The Ontario Government announced yesterday its intention to introduce legislation to provide temporary solvency funding relief for pension plans affected by the market turmoil this year. The proposed legislation would be introduced in the spring, and if approved, the changes would be retroactive to September 30, 2008.

Generally registered pension plans are required to fund on both a solvency and a going concern basis. To the extent that a pension plan has a solvency deficiency at the time an actuarial valuation is filed, the existing rules in Ontario require that such deficiency be amortized over a period of five years. Under the existing rules, going concern deficiencies can be amortized over a period of fifteen years.

The proposed changes would allow certain pension plans to amortize any solvency deficiency over ten years instead of five. In order for a plan to qualify for this relief, active member or collective bargaining agent consent and retired member consent would have to be obtained.

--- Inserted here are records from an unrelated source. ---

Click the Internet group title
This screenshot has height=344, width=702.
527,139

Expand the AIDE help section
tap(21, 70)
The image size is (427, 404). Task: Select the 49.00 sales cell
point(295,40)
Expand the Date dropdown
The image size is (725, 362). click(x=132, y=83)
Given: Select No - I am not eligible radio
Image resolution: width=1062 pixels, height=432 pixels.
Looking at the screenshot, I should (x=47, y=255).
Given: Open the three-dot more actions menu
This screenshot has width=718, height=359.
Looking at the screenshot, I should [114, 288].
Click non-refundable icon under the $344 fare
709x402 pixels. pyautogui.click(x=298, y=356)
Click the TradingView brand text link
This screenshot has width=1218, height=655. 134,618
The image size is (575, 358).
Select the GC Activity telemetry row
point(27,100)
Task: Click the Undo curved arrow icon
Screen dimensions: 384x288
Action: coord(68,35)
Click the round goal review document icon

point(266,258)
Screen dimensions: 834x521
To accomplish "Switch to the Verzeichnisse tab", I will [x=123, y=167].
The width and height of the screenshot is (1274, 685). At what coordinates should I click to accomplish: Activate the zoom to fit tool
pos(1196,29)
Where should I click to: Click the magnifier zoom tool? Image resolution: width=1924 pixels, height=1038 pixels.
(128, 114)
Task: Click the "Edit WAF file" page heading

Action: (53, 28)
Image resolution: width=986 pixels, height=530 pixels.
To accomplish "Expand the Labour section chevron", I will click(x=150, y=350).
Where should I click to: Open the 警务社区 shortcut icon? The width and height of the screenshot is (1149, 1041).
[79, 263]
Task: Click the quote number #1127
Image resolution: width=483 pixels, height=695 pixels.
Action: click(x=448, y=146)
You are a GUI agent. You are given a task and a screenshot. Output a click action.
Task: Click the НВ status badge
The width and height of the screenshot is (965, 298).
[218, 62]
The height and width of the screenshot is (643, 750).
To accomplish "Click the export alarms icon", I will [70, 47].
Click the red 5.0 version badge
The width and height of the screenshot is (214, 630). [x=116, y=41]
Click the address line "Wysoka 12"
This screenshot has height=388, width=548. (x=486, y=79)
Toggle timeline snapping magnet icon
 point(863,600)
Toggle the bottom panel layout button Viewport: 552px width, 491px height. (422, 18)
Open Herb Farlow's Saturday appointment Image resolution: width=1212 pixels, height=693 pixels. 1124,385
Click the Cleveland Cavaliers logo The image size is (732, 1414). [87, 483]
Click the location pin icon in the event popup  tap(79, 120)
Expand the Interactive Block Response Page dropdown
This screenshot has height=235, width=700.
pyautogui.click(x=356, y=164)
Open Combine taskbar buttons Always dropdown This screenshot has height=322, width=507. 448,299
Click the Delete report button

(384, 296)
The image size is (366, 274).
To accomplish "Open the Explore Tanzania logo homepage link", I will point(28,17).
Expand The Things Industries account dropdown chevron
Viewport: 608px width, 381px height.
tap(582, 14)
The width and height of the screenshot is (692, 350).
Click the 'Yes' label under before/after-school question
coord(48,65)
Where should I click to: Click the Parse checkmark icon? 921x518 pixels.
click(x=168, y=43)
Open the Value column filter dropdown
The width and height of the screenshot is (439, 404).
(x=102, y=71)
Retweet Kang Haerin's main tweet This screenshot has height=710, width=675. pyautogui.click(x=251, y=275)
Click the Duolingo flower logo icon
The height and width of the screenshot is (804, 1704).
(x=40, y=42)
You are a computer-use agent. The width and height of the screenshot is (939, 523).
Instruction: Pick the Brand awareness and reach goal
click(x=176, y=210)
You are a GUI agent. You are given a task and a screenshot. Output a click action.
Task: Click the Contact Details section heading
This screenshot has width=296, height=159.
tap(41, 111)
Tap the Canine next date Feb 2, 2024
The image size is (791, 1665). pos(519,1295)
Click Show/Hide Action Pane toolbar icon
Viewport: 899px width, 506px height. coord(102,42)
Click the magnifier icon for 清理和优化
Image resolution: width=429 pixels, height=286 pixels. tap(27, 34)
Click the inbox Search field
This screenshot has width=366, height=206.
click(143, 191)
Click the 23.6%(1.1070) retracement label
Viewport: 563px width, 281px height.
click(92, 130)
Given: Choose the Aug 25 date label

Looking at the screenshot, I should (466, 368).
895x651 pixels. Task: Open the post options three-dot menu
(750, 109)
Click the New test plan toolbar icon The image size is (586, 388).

The other measures proposed by the Ontario Government include:

  • Consolidation of prior funding schedules
  • One year deferral of catch-up payments required on the filing of an actuarial valuation (to provide one year of cash flow relief)
  • Permitting the use of actuarial gains to reduce annual cash payments by sponsors
  • Adopting the revised CIA Standard of Practice for Pension Commuted Values for solvency valuations
  • Enhanced notice to plan members
  • Accelerated funding of benefit improvements
  • Temporary limitations going-forward on contribution holidays where the plan is no longer in a surplus.

If implemented, the Ontario Government's proposed changes would provide some welcome relief for pension plans that have been affected by the recent market turmoil.

The content of this article does not constitute legal advice and should not be relied on in that way. Specific advice should be sought about your specific circumstances.